The Charger GT AWD carries a relatively modest base price of $34,995; the addition, though, of nearly 50 optional items, ranging from a $30 cargo net to a $1,000 premium Alpine Audio Group, pushed sticker price to $46,385. Among other additions are nappa/alcantra seats heated and cooled in front and heated at the rear, heated steering wheel, memory for radio/driver seat/exterior mirrors, navigation, power sunroof, adaptive cruise/forward-collision warning/lane-departure warning/automatic high-beam headlamp control.
Those Chargers I drove five years ago were the V-6 AWD in a snowstorm and the 707-hp Charger Hellcat (what a memorable drive that was).
The original Charger showed up in 1965 and by ’68 was competing with Pontiac GTO, Chevy Chevelle and Camaro, Ford Mustang, the Plymouth Cuda and a couple others for muscle-car supremacy. My son Brent in the summer of 1983 guided his ’68 Charger to “king of the hill” trophy for the season at the Julesburg drag strip.

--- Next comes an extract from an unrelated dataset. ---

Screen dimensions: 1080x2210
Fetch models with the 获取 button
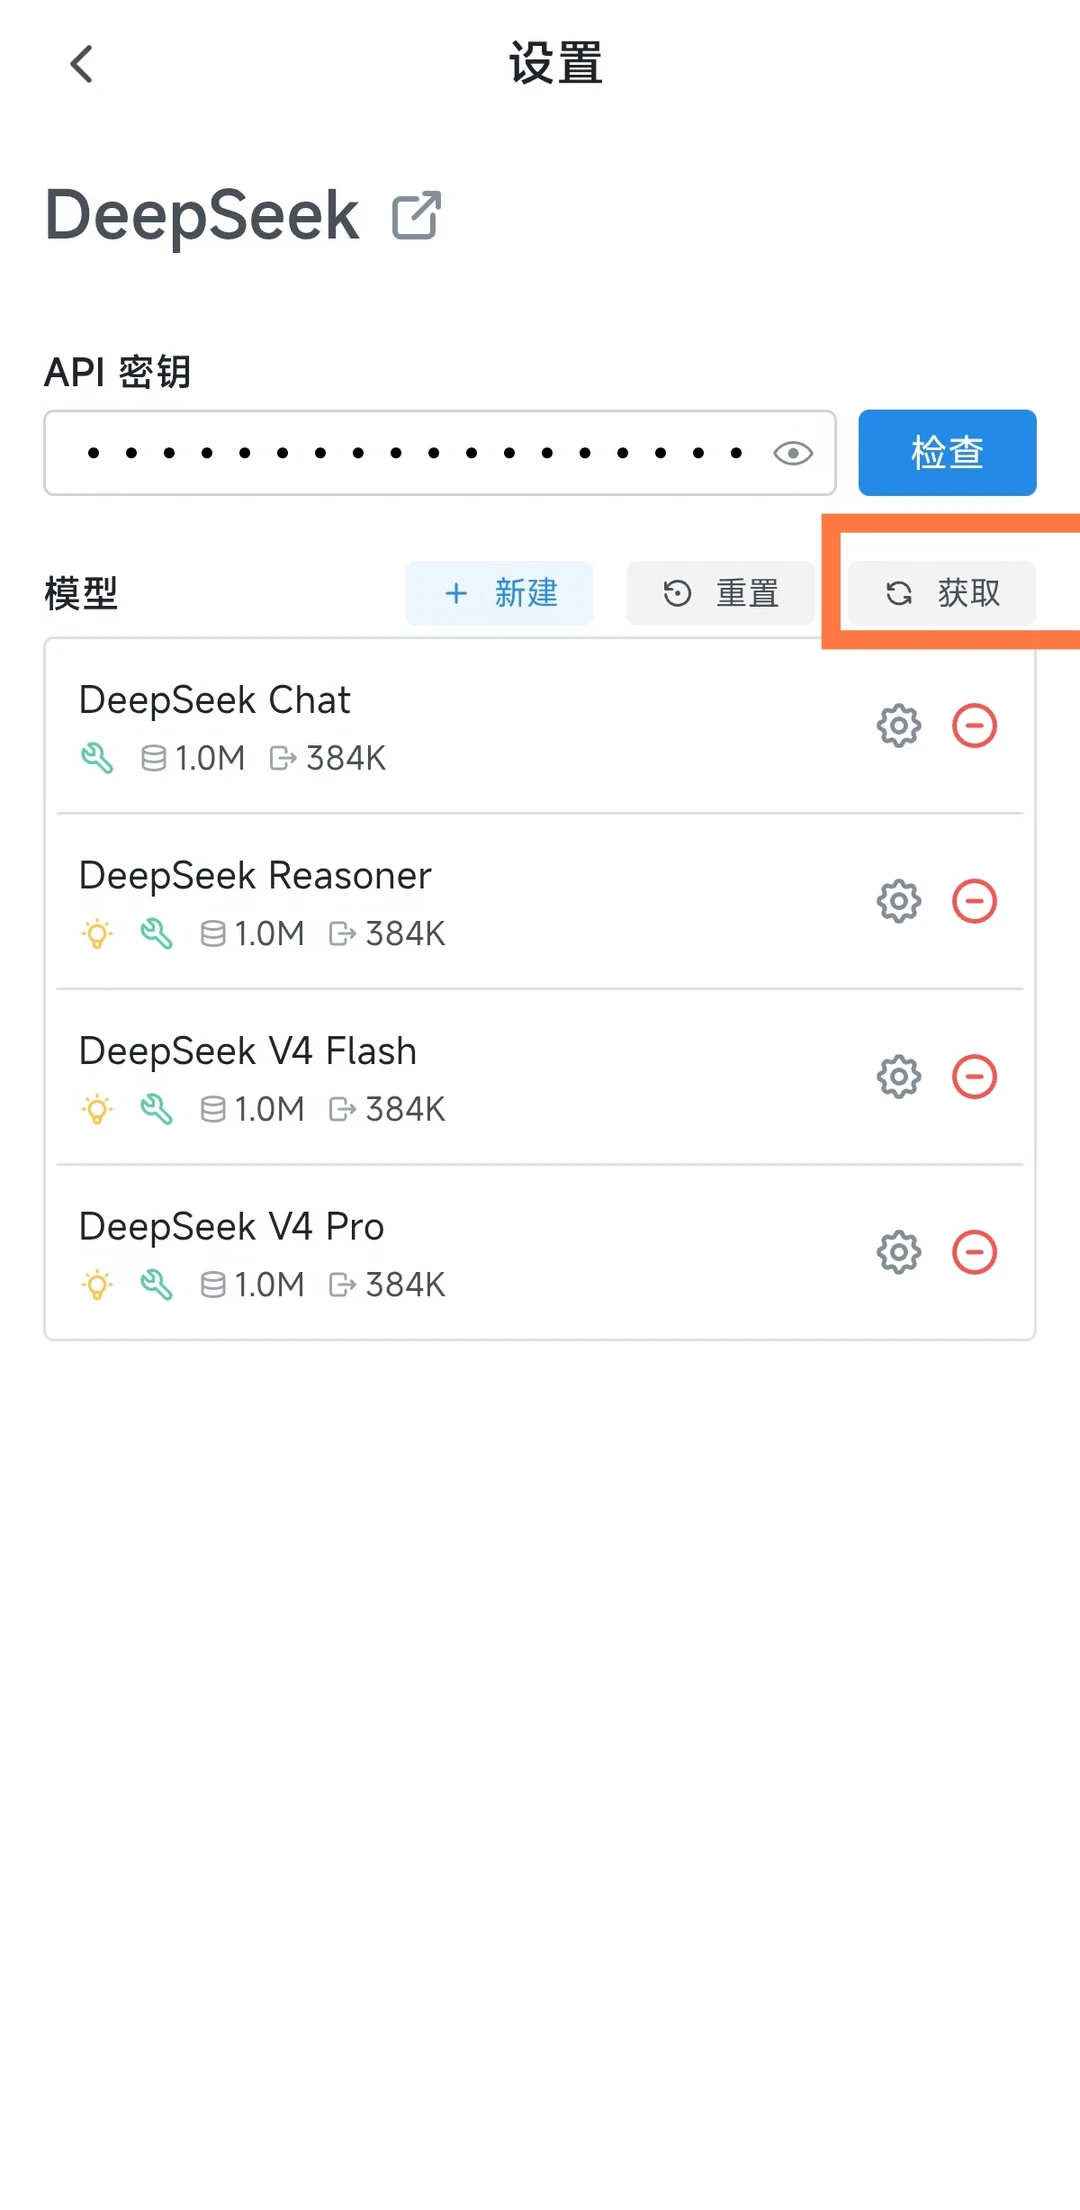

Notes from email: Bud, I enjoyed reading the Dodge Charger review and the reminiscences about the earlier versions. Back in 1967, my Dad bought my older brother a fire-engine-red Charger – I think through his business, the Beacon lounge, on Main Street in Grand Junction. Well, Nick got a few speeding tickets – gotta wonder how anybody would expect to get away with speeding unnoticed in a bright red muscle car in Junction, which had a population of about 20,000 in the 1960s. So, Dad took away the Charger and gave it to our Mom, who taught Latin at Grand Junction Central High. You guessed it: She got caught speeding, too! Is a lead foot hereditary? – Pete C.